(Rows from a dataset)
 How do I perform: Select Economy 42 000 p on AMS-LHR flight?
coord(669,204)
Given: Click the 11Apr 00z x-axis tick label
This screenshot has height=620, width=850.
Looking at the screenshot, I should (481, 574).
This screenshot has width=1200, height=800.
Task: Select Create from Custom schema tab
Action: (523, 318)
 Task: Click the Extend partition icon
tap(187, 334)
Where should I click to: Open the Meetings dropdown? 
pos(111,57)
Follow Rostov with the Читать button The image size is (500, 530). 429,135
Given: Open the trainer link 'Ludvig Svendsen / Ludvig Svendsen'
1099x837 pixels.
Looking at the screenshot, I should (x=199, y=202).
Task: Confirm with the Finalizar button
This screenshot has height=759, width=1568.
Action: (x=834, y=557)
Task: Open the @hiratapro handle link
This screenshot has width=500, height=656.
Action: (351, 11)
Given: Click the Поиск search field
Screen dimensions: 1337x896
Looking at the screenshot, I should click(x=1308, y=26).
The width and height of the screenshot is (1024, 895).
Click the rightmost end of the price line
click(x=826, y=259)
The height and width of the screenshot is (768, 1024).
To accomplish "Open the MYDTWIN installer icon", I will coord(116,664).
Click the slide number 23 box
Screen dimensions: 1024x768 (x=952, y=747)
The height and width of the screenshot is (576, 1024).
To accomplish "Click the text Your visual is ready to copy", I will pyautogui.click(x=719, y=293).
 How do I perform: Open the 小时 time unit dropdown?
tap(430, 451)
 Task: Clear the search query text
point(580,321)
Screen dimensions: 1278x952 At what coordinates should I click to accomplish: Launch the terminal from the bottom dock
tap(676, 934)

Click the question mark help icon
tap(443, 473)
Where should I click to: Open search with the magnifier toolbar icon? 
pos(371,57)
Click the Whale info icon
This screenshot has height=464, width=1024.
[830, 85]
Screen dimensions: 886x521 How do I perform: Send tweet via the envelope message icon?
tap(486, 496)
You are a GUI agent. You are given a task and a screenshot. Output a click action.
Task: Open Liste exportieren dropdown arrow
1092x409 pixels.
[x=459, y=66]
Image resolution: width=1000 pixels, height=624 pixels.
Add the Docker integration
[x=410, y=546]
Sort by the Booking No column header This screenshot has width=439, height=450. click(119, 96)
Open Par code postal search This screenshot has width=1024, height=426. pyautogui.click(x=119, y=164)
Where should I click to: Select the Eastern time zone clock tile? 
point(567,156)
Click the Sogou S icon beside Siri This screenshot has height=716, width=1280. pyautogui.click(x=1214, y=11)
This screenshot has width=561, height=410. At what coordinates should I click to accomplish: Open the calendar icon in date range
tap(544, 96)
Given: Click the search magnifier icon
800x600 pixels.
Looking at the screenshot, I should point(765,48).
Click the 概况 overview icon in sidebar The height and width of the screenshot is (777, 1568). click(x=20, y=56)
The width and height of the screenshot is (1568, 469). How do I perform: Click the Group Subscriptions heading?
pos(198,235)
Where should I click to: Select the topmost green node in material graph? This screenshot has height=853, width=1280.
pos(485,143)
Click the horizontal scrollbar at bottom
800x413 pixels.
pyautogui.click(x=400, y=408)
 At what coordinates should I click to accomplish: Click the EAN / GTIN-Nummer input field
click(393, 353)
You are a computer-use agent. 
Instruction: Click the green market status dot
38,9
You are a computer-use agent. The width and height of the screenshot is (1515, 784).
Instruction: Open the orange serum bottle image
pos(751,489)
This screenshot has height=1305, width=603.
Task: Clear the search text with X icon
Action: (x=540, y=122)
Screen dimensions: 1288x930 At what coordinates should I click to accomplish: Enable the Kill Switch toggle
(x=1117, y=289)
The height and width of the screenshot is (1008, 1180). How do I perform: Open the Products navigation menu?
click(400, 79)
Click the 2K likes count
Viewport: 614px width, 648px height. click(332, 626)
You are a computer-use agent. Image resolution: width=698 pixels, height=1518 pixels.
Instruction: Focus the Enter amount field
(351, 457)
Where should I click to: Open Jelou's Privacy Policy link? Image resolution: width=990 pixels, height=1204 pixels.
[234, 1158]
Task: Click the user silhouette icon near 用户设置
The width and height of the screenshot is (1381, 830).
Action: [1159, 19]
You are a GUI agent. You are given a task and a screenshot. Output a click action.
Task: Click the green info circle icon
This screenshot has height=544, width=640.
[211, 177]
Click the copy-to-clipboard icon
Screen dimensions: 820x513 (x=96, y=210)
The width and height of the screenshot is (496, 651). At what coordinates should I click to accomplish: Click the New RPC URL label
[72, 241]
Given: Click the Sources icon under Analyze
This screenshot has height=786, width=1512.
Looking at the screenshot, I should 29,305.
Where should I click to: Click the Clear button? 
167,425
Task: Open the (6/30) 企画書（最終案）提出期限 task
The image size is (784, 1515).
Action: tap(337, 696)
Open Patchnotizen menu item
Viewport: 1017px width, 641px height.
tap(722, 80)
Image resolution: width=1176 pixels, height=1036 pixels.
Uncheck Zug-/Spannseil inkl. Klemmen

| Aim |
Copy the rows above word for word, beginning with the line that contains "The width and height of the screenshot is (1024, 895)." and ending after the line that contains "Open Par code".

| Answer to the problem |
The width and height of the screenshot is (1024, 895).
Click the rightmost end of the price line
click(x=826, y=259)
The height and width of the screenshot is (768, 1024).
To accomplish "Open the MYDTWIN installer icon", I will coord(116,664).
Click the slide number 23 box
Screen dimensions: 1024x768 (x=952, y=747)
The height and width of the screenshot is (576, 1024).
To accomplish "Click the text Your visual is ready to copy", I will pyautogui.click(x=719, y=293).
 How do I perform: Open the 小时 time unit dropdown?
tap(430, 451)
 Task: Clear the search query text
point(580,321)
Screen dimensions: 1278x952 At what coordinates should I click to accomplish: Launch the terminal from the bottom dock
tap(676, 934)

Click the question mark help icon
tap(443, 473)
Where should I click to: Open search with the magnifier toolbar icon? 
pos(371,57)
Click the Whale info icon
This screenshot has height=464, width=1024.
[830, 85]
Screen dimensions: 886x521 How do I perform: Send tweet via the envelope message icon?
tap(486, 496)
You are a GUI agent. You are given a task and a screenshot. Output a click action.
Task: Open Liste exportieren dropdown arrow
1092x409 pixels.
[x=459, y=66]
Image resolution: width=1000 pixels, height=624 pixels.
Add the Docker integration
[x=410, y=546]
Sort by the Booking No column header This screenshot has width=439, height=450. click(119, 96)
Open Par code postal search This screenshot has width=1024, height=426. pyautogui.click(x=119, y=164)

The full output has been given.